┌──
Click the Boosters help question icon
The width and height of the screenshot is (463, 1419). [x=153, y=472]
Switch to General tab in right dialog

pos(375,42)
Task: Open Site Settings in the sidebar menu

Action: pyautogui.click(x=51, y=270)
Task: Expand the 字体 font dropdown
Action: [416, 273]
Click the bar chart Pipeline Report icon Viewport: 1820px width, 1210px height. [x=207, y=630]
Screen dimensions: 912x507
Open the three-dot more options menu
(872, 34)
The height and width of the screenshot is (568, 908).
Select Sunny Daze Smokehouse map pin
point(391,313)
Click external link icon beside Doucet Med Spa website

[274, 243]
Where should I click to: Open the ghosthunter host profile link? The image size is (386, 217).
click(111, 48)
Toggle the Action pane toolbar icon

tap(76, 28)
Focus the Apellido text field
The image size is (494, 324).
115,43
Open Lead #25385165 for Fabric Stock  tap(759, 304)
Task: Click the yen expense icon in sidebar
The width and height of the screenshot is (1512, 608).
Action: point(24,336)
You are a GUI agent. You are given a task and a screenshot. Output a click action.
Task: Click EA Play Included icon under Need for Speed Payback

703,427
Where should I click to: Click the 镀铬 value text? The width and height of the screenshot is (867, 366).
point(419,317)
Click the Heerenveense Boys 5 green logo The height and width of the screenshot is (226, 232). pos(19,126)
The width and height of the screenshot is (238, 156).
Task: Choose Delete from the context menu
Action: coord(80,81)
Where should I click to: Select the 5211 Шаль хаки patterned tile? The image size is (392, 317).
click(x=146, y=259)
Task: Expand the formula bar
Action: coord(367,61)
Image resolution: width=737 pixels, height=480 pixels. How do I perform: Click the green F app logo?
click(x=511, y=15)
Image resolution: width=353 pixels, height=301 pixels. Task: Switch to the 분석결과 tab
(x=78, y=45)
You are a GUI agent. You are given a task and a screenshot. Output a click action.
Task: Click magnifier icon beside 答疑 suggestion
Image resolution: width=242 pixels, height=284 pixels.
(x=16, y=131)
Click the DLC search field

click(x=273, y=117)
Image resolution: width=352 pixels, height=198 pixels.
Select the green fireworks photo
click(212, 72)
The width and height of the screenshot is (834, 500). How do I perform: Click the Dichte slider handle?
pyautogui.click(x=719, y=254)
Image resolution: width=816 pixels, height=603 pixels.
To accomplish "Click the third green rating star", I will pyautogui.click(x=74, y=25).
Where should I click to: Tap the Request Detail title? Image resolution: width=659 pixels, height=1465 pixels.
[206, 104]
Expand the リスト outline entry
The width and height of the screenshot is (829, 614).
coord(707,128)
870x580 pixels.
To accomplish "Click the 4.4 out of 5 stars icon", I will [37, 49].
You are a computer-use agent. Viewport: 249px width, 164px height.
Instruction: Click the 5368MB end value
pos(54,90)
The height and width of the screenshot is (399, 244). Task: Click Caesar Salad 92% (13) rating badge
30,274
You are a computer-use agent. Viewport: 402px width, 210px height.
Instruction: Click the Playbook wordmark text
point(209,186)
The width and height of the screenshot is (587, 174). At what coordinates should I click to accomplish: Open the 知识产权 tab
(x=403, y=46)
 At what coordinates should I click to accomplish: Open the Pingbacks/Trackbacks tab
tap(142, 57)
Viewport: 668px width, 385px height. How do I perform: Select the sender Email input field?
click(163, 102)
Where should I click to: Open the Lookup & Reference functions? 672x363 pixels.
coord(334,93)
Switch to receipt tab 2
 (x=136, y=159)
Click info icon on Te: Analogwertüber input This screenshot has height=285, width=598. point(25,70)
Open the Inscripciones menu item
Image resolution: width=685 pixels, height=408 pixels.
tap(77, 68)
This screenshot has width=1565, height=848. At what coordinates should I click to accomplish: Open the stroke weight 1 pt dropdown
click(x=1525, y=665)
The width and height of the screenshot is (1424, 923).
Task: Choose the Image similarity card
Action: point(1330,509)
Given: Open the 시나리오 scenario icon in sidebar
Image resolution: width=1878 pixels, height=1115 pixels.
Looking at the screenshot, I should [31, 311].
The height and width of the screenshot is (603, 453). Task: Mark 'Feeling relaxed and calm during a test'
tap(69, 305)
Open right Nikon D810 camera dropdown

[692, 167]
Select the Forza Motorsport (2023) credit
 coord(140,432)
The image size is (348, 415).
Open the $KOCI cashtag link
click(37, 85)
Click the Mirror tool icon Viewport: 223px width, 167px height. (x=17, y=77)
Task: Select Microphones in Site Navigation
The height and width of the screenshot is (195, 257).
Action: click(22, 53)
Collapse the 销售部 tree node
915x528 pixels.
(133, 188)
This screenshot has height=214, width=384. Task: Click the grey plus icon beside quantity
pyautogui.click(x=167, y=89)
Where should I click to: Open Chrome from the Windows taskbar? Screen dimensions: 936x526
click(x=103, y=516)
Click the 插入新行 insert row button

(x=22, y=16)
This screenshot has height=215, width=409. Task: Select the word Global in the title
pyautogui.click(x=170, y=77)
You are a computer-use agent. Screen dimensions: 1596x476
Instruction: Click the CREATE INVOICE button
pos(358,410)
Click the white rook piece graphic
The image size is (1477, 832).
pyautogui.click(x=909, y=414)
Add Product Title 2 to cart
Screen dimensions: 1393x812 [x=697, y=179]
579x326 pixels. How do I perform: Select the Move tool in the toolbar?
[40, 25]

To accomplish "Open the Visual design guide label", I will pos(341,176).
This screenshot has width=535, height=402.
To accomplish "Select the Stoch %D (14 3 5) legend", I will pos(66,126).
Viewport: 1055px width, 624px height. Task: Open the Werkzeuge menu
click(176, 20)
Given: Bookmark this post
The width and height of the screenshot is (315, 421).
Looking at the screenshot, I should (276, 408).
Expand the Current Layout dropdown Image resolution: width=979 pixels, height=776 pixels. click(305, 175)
└──
### Do this
Change every "The image size is" in the listing to "The screenshot size is", and give the lines back otherwise unchanged.

### Response below
Click the Boosters help question icon
The width and height of the screenshot is (463, 1419). [x=153, y=472]
Switch to General tab in right dialog

pos(375,42)
Task: Open Site Settings in the sidebar menu

Action: pyautogui.click(x=51, y=270)
Task: Expand the 字体 font dropdown
Action: [416, 273]
Click the bar chart Pipeline Report icon Viewport: 1820px width, 1210px height. [x=207, y=630]
Screen dimensions: 912x507
Open the three-dot more options menu
(872, 34)
The height and width of the screenshot is (568, 908).
Select Sunny Daze Smokehouse map pin
point(391,313)
Click external link icon beside Doucet Med Spa website

[274, 243]
Where should I click to: Open the ghosthunter host profile link? The screenshot size is (386, 217).
click(111, 48)
Toggle the Action pane toolbar icon

tap(76, 28)
Focus the Apellido text field
The screenshot size is (494, 324).
115,43
Open Lead #25385165 for Fabric Stock  tap(759, 304)
Task: Click the yen expense icon in sidebar
The width and height of the screenshot is (1512, 608).
Action: point(24,336)
You are a GUI agent. You are given a task and a screenshot. Output a click action.
Task: Click EA Play Included icon under Need for Speed Payback

703,427
Where should I click to: Click the 镀铬 value text? The width and height of the screenshot is (867, 366).
point(419,317)
Click the Heerenveense Boys 5 green logo The height and width of the screenshot is (226, 232). pos(19,126)
The width and height of the screenshot is (238, 156).
Task: Choose Delete from the context menu
Action: coord(80,81)
Where should I click to: Select the 5211 Шаль хаки patterned tile? The screenshot size is (392, 317).
click(x=146, y=259)
Task: Expand the formula bar
Action: coord(367,61)
Image resolution: width=737 pixels, height=480 pixels. How do I perform: Click the green F app logo?
click(x=511, y=15)
Image resolution: width=353 pixels, height=301 pixels. Task: Switch to the 분석결과 tab
(x=78, y=45)
You are a GUI agent. You are given a task and a screenshot. Output a click action.
Task: Click magnifier icon beside 答疑 suggestion
Image resolution: width=242 pixels, height=284 pixels.
(x=16, y=131)
Click the DLC search field

click(x=273, y=117)
Image resolution: width=352 pixels, height=198 pixels.
Select the green fireworks photo
click(212, 72)
The width and height of the screenshot is (834, 500). How do I perform: Click the Dichte slider handle?
pyautogui.click(x=719, y=254)
Image resolution: width=816 pixels, height=603 pixels.
To accomplish "Click the third green rating star", I will pyautogui.click(x=74, y=25).
Where should I click to: Tap the Request Detail title? Image resolution: width=659 pixels, height=1465 pixels.
[206, 104]
Expand the リスト outline entry
The width and height of the screenshot is (829, 614).
coord(707,128)
870x580 pixels.
To accomplish "Click the 4.4 out of 5 stars icon", I will [37, 49].
You are a computer-use agent. Viewport: 249px width, 164px height.
Instruction: Click the 5368MB end value
pos(54,90)
The height and width of the screenshot is (399, 244). Task: Click Caesar Salad 92% (13) rating badge
30,274
You are a computer-use agent. Viewport: 402px width, 210px height.
Instruction: Click the Playbook wordmark text
point(209,186)
The width and height of the screenshot is (587, 174). At what coordinates should I click to accomplish: Open the 知识产权 tab
(x=403, y=46)
 At what coordinates should I click to accomplish: Open the Pingbacks/Trackbacks tab
tap(142, 57)
Viewport: 668px width, 385px height. How do I perform: Select the sender Email input field?
click(163, 102)
Where should I click to: Open the Lookup & Reference functions? 672x363 pixels.
coord(334,93)
Switch to receipt tab 2
 (x=136, y=159)
Click info icon on Te: Analogwertüber input This screenshot has height=285, width=598. point(25,70)
Open the Inscripciones menu item
Image resolution: width=685 pixels, height=408 pixels.
tap(77, 68)
This screenshot has width=1565, height=848. At what coordinates should I click to accomplish: Open the stroke weight 1 pt dropdown
click(x=1525, y=665)
The width and height of the screenshot is (1424, 923).
Task: Choose the Image similarity card
Action: point(1330,509)
Given: Open the 시나리오 scenario icon in sidebar
Image resolution: width=1878 pixels, height=1115 pixels.
Looking at the screenshot, I should [31, 311].
The height and width of the screenshot is (603, 453). Task: Mark 'Feeling relaxed and calm during a test'
tap(69, 305)
Open right Nikon D810 camera dropdown

[692, 167]
Select the Forza Motorsport (2023) credit
 coord(140,432)
The screenshot size is (348, 415).
Open the $KOCI cashtag link
click(37, 85)
Click the Mirror tool icon Viewport: 223px width, 167px height. (x=17, y=77)
Task: Select Microphones in Site Navigation
The height and width of the screenshot is (195, 257).
Action: click(22, 53)
Collapse the 销售部 tree node
915x528 pixels.
(133, 188)
This screenshot has height=214, width=384. Task: Click the grey plus icon beside quantity
pyautogui.click(x=167, y=89)
Where should I click to: Open Chrome from the Windows taskbar? Screen dimensions: 936x526
click(x=103, y=516)
Click the 插入新行 insert row button

(x=22, y=16)
This screenshot has height=215, width=409. Task: Select the word Global in the title
pyautogui.click(x=170, y=77)
You are a computer-use agent. Screen dimensions: 1596x476
Instruction: Click the CREATE INVOICE button
pos(358,410)
Click the white rook piece graphic
The screenshot size is (1477, 832).
pyautogui.click(x=909, y=414)
Add Product Title 2 to cart
Screen dimensions: 1393x812 [x=697, y=179]
579x326 pixels. How do I perform: Select the Move tool in the toolbar?
[40, 25]

To accomplish "Open the Visual design guide label", I will pos(341,176).
This screenshot has width=535, height=402.
To accomplish "Select the Stoch %D (14 3 5) legend", I will pos(66,126).
Viewport: 1055px width, 624px height. Task: Open the Werkzeuge menu
click(176, 20)
Given: Bookmark this post
The width and height of the screenshot is (315, 421).
Looking at the screenshot, I should (276, 408).
Expand the Current Layout dropdown Image resolution: width=979 pixels, height=776 pixels. click(305, 175)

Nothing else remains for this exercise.